┌─ Extracted entries

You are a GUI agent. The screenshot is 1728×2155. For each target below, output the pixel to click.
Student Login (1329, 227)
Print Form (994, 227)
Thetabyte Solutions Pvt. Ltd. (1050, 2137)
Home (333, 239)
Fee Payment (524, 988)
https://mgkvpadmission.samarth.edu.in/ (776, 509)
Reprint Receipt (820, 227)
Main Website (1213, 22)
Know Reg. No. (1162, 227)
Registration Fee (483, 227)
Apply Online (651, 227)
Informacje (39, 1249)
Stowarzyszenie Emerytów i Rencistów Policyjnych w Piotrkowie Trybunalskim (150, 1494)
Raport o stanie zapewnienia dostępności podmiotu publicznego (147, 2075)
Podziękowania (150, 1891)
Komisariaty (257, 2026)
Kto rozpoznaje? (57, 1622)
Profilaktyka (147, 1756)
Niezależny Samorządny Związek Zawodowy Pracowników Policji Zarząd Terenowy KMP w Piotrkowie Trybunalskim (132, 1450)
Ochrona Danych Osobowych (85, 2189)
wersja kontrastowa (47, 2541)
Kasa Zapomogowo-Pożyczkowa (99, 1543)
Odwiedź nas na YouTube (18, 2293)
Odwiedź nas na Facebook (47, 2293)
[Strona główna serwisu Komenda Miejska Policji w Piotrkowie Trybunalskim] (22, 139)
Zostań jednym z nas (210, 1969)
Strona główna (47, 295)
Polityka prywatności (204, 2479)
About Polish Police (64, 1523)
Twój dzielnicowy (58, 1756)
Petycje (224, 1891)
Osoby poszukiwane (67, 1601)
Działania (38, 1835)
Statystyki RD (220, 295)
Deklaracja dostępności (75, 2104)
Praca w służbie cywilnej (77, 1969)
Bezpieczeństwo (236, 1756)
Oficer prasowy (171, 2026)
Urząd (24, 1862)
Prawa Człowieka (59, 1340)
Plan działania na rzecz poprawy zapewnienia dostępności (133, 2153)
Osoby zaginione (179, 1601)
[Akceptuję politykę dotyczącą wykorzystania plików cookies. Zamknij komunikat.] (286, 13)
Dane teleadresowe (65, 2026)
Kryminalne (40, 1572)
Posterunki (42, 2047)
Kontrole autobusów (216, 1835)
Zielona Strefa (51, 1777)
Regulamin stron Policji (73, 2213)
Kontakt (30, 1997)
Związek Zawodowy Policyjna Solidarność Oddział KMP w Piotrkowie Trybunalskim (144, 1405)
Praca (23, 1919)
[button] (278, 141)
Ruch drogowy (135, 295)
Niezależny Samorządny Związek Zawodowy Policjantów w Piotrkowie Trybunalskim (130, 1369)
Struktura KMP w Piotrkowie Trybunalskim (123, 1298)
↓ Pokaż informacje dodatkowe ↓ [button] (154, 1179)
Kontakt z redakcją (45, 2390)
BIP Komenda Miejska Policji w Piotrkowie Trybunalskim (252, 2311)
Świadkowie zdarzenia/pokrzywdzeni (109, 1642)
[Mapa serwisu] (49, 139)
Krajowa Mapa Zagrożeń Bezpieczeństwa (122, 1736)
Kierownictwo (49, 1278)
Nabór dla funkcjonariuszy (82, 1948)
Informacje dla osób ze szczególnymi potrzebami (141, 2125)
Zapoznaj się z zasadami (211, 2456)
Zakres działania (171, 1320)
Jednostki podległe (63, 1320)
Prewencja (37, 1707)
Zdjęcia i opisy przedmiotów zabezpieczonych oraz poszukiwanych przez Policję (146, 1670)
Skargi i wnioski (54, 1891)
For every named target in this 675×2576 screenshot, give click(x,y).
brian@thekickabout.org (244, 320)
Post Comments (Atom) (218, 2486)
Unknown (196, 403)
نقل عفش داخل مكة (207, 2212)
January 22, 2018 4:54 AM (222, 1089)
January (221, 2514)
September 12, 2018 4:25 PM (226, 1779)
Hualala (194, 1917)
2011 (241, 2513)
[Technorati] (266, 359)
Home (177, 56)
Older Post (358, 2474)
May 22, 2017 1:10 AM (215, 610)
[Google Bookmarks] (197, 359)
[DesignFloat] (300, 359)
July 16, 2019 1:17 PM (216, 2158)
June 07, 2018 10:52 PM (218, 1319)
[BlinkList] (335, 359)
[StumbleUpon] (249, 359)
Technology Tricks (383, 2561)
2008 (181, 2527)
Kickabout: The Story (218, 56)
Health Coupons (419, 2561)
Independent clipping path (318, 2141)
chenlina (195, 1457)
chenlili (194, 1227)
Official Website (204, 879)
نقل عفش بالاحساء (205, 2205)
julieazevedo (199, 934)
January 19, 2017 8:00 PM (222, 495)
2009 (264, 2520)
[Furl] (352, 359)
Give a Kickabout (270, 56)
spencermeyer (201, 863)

└─

#### Work request:
Number of lines holding the word "button" in the material: give this value and nothing more.

#### Written response:
2